● **THE EXERCISE**
Could you return the following passage about sessions with mediums, word for word and in full?

● **PAGE TEXT**
==============================
For instance Lisa, a medium who used to work with me, saw my late husband with a boy at his side.  She asked if I had miscarried a child with him.  I told her I had not and she said “he’s telling me that this is his son who passed before birth, and he is so happy to be with him.”  I am one of only three people, including Billy, who is dead, who knows that his previous girlfriend had gotten an abortion without his consent.  It broke his heart and haunted him for all the years after.  No one but the mother, Billy and I knew of this.  So how did Lisa know this?  Either she was really talking to Billy or she read my mind.  The mind reading would be really amazing because i hadn’t thought about the incident in years!  Still I was comforted to think that he had been united with that child that he mourned for in life.

Lynn, whom I met with in November, told me that my grandmother was standing before her with her sisters Mary and Helen at her side.  Not only did she totally nail the names of my grandmother’s sisters, she then went on to inform me that they had both died before my grandma, and were waiting for her when she got there.  Lynn also did the most amazing vocal impression of my father, and used exact phrases he has been known to say.  Very freaky stuff.  While in her presence I did feel a sense of calm, and my brain seemed more quiet than normal.  I felt very at peace and very loved.   I’m not sure if that was due to her energy or because were were being visited from beyond by people who loved me.  Whatever the case, I have to say it was a truly profound experience and I would like to visit her again someday.  It is too soon to say whether any of her “predictions” will come true, but I’ll certainly be keeping my eyes open for any developments.
==============================
● **STORED DATA**
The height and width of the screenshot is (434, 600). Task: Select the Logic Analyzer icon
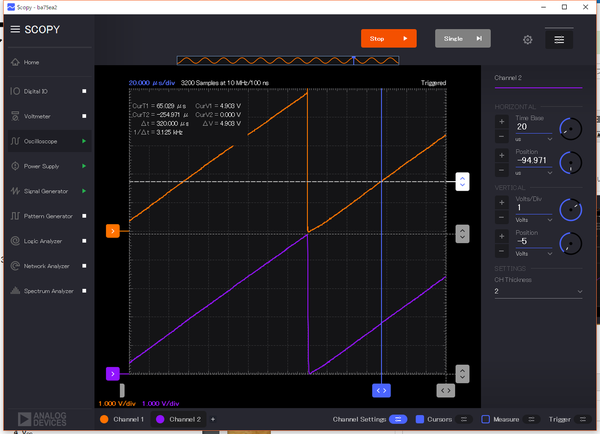pos(15,240)
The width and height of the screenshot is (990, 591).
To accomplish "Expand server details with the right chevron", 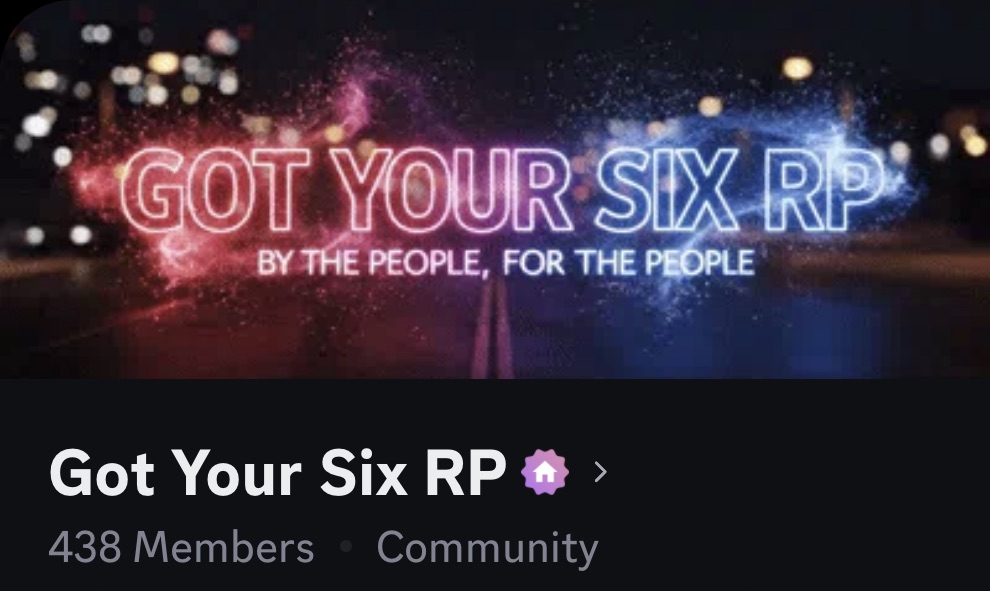I will (601, 472).
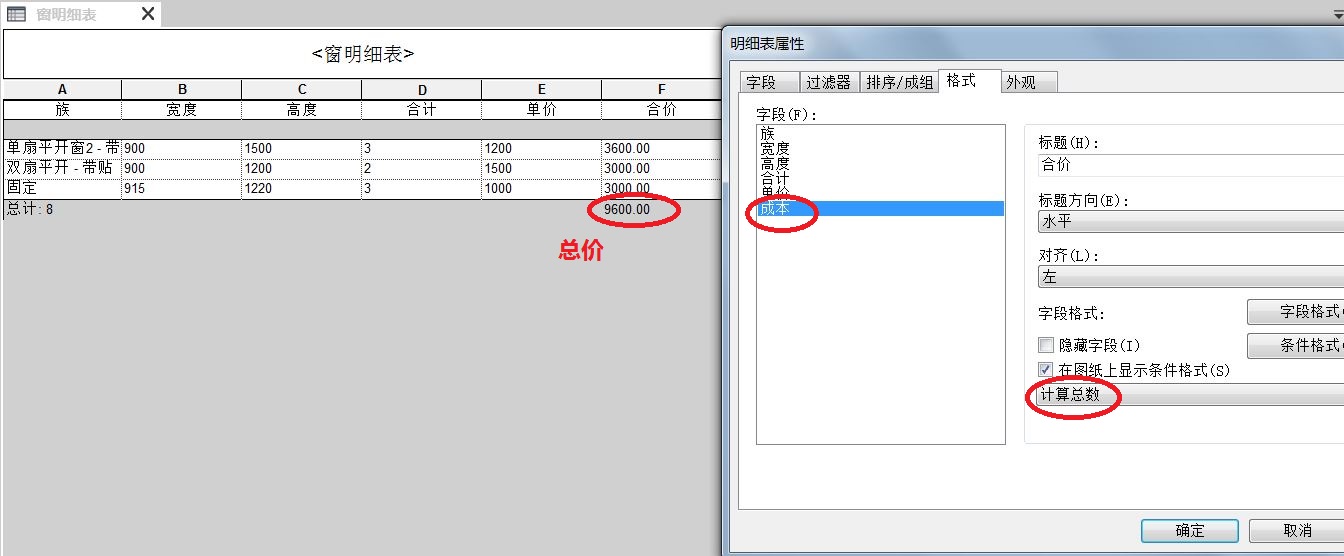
==============================
● **EXPECTED OUTPUT**
For instance Lisa, a medium who used to work with me, saw my late husband with a boy at his side.  She asked if I had miscarried a child with him.  I told her I had not and she said “he’s telling me that this is his son who passed before birth, and he is so happy to be with him.”  I am one of only three people, including Billy, who is dead, who knows that his previous girlfriend had gotten an abortion without his consent.  It broke his heart and haunted him for all the years after.  No one but the mother, Billy and I knew of this.  So how did Lisa know this?  Either she was really talking to Billy or she read my mind.  The mind reading would be really amazing because i hadn’t thought about the incident in years!  Still I was comforted to think that he had been united with that child that he mourned for in life.

Lynn, whom I met with in November, told me that my grandmother was standing before her with her sisters Mary and Helen at her side.  Not only did she totally nail the names of my grandmother’s sisters, she then went on to inform me that they had both died before my grandma, and were waiting for her when she got there.  Lynn also did the most amazing vocal impression of my father, and used exact phrases he has been known to say.  Very freaky stuff.  While in her presence I did feel a sense of calm, and my brain seemed more quiet than normal.  I felt very at peace and very loved.   I’m not sure if that was due to her energy or because were were being visited from beyond by people who loved me.  Whatever the case, I have to say it was a truly profound experience and I would like to visit her again someday.  It is too soon to say whether any of her “predictions” will come true, but I’ll certainly be keeping my eyes open for any developments.